** Passage shown **
Segment Open

- Born: Luis Carlos Santiago Orozco 5 March 1989
- Died: 16 September 2010 (Age 21) Ciudad Juarez, Mexico
- Occupations: Photographer, el diario

= Luis Carlos Santiago =

Mexican crime journalist and murder victim

Luis Carlos Santiago Orozco (5 March 1989 – 16 September 2010), was a Mexican photographer working for the daily newspaper El Diario in Ciudad Juarez, Chihuahua, Mexico. He was an intern for El Diario and was about to be made a staff member at the time of his death. Santiago was the second El Diario journalist to be murdered in two years. His murder is considered to be part of the Mexican drug war, although authorities dispute this point, and also involves human rights work.

== Death ==
Santiago had started working for El Diario as an intern in May and was about to be hired. His colleague Carlos Manuel Sanchez Colunga, 18, had been an intern for several weeks and was also going to be hired.

Segment Closed

** Entries provided **
Segment Open

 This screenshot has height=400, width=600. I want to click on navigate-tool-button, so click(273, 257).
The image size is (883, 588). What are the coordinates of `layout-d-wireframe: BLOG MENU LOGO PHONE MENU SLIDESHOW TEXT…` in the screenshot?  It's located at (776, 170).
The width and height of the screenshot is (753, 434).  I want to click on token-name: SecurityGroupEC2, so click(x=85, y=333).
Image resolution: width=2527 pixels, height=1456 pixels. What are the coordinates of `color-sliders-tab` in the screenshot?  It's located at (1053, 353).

Segment Closed
Segment Open

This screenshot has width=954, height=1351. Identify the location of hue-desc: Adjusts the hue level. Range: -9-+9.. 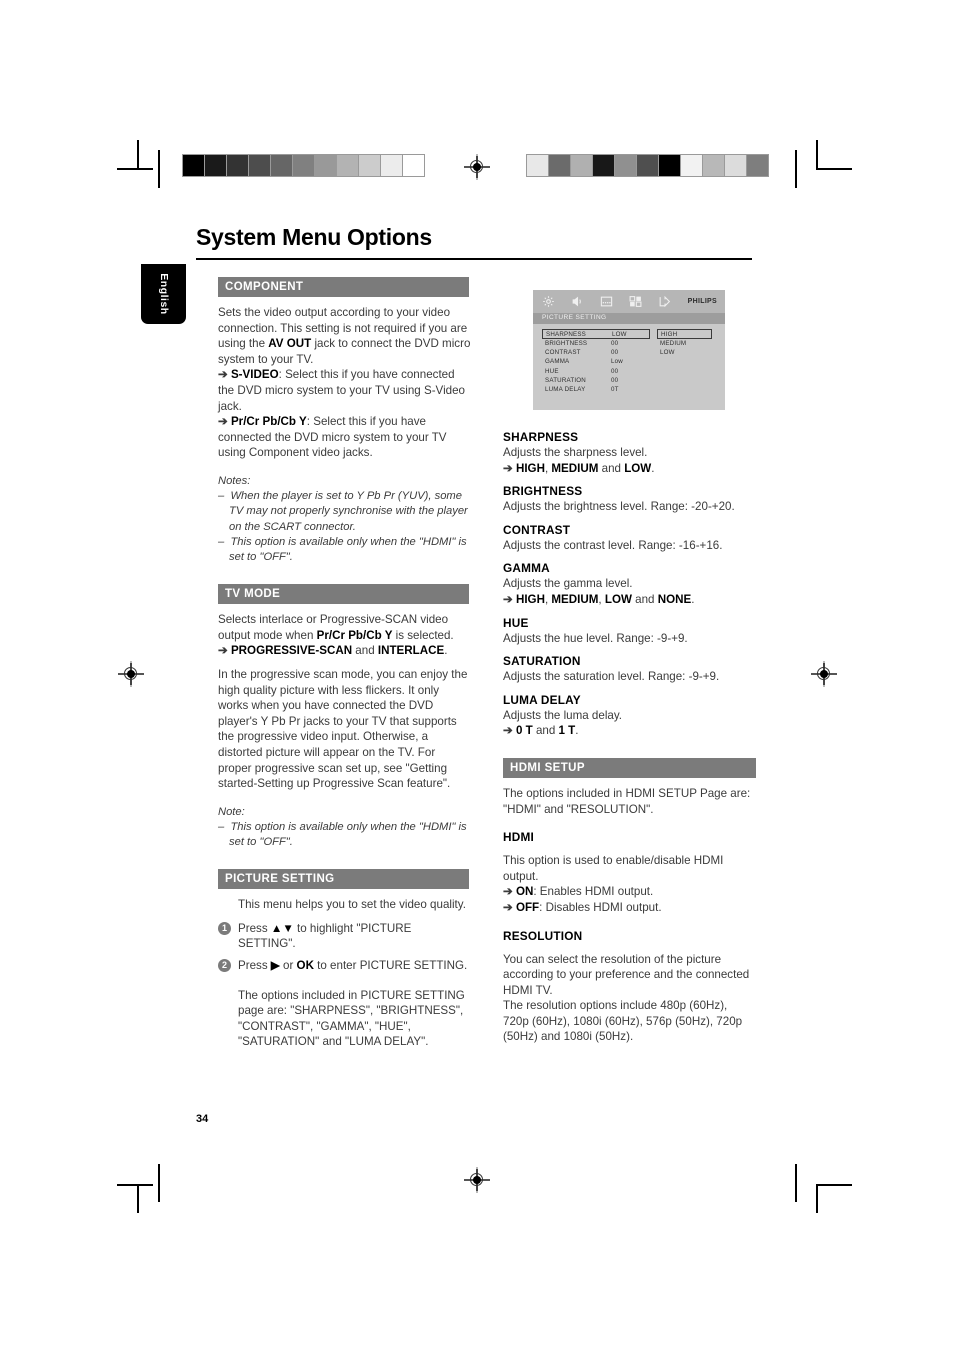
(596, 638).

Segment Closed
Segment Open

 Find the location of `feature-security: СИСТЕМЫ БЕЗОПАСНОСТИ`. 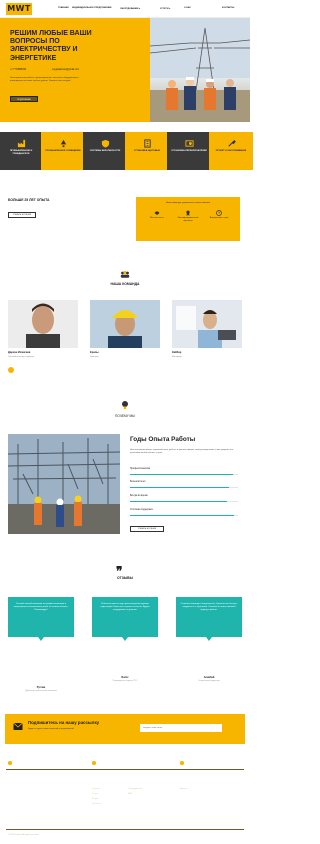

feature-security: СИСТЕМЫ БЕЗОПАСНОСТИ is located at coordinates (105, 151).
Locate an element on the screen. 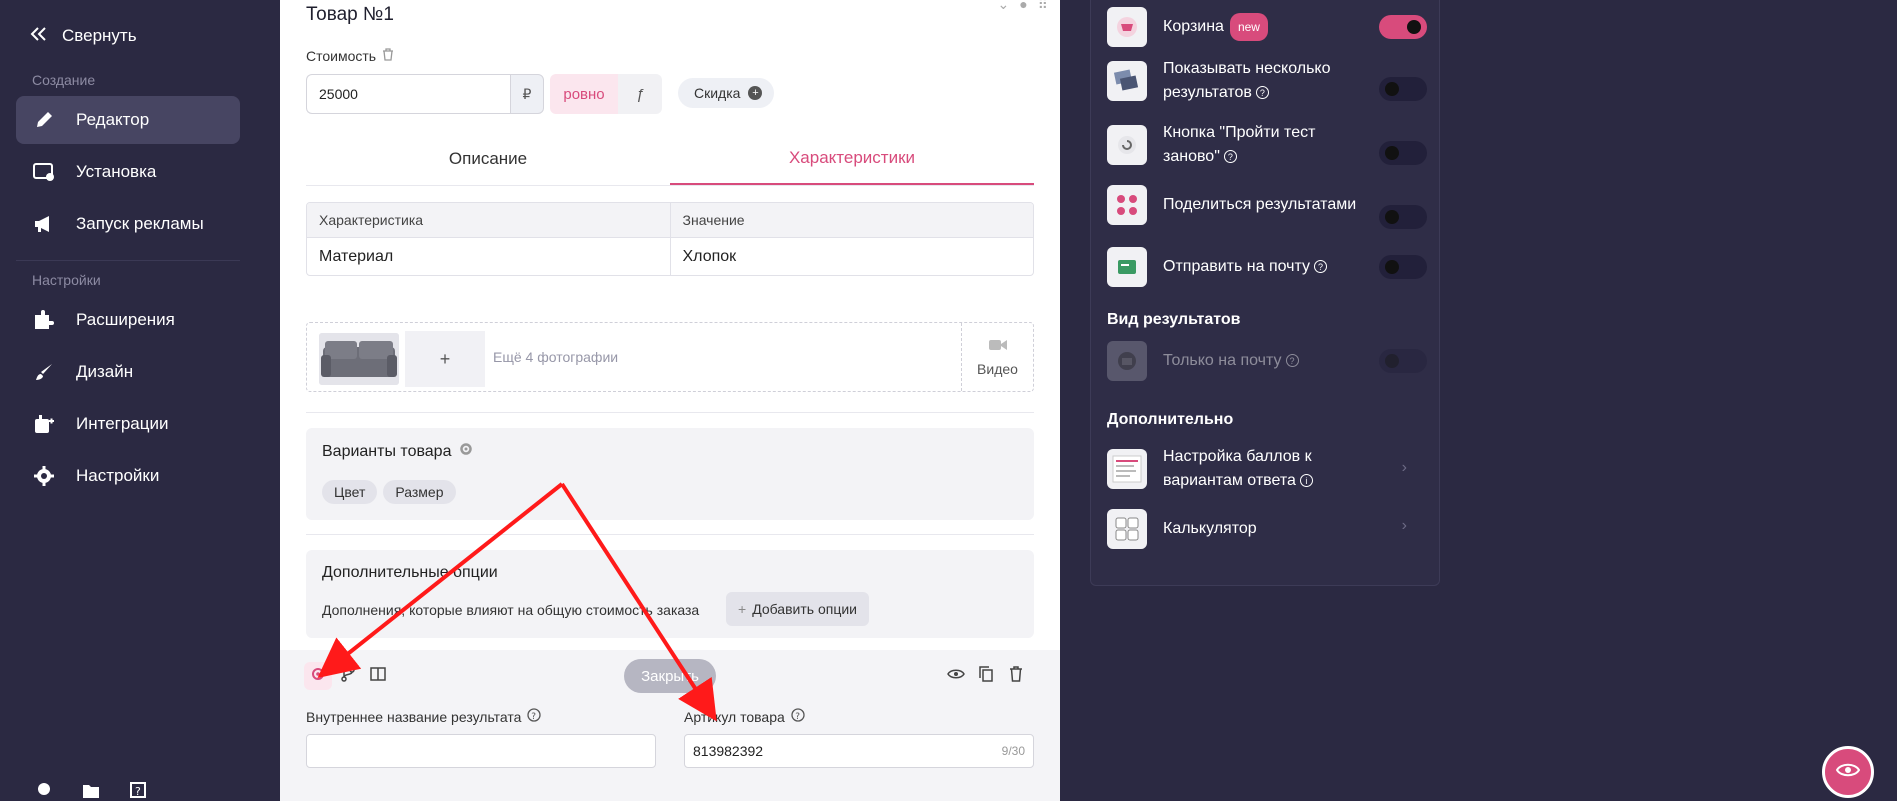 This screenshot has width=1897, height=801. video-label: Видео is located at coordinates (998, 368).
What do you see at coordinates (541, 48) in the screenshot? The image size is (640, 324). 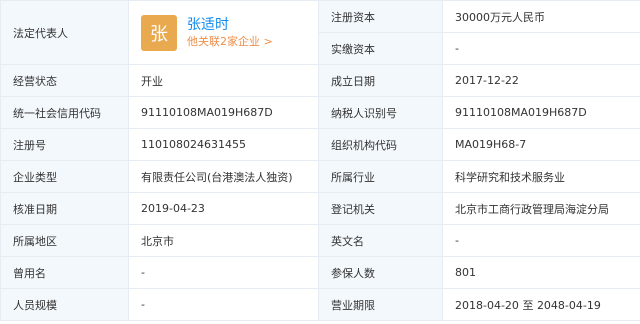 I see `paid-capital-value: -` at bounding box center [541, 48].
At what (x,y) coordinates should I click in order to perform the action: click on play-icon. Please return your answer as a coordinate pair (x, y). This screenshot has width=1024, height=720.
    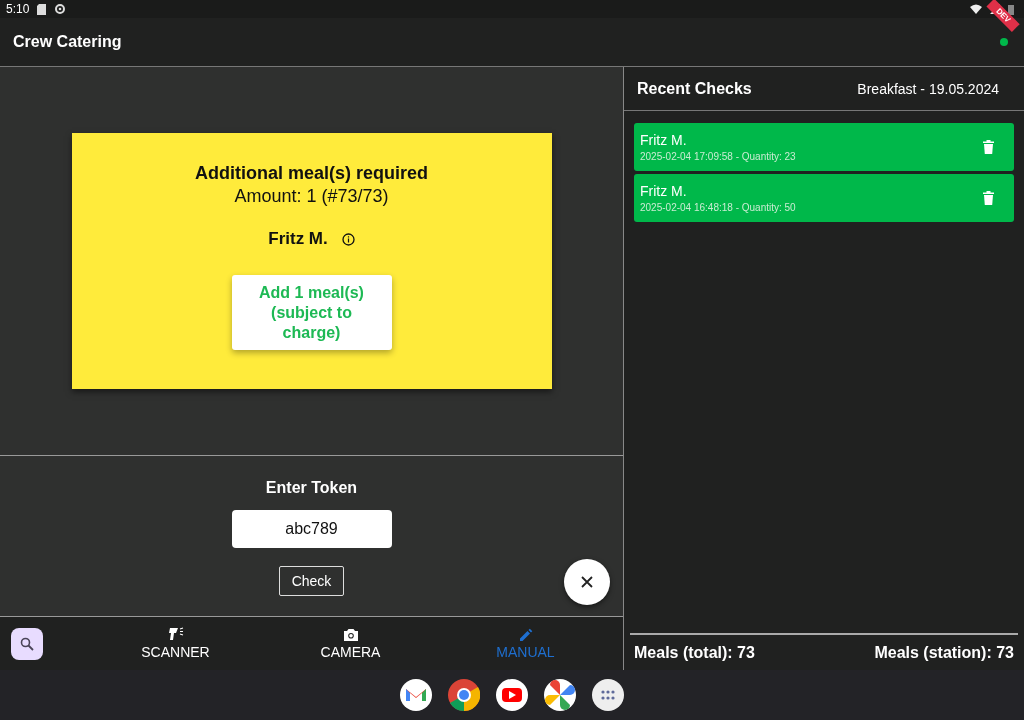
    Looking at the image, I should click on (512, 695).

Segment Closed

** Explore the material **
A: In the Luis Carlos Santiago text:
(i) What daily newspaper did Santiago work for?
(ii) In what month did he start there as an intern?
(iii) How old was his colleague Carlos Manuel Sanchez Colunga?
B: Revise the Luis Carlos Santiago text starting with "Mexican crime journalist" and going on through "human rights work.", putting "homicide victim" where "murder victim" stands.
Answer from the Luis Carlos Santiago text alone.

** Results by task **
A:
(i) El Diario
(ii) May
(iii) 18

B:
Mexican crime journalist and homicide victim

Luis Carlos Santiago Orozco (5 March 1989 – 16 September 2010), was a Mexican photographer working for the daily newspaper El Diario in Ciudad Juarez, Chihuahua, Mexico. He was an intern for El Diario and was about to be made a staff member at the time of his death. Santiago was the second El Diario journalist to be murdered in two years. His murder is considered to be part of the Mexican drug war, although authorities dispute this point, and also involves human rights work.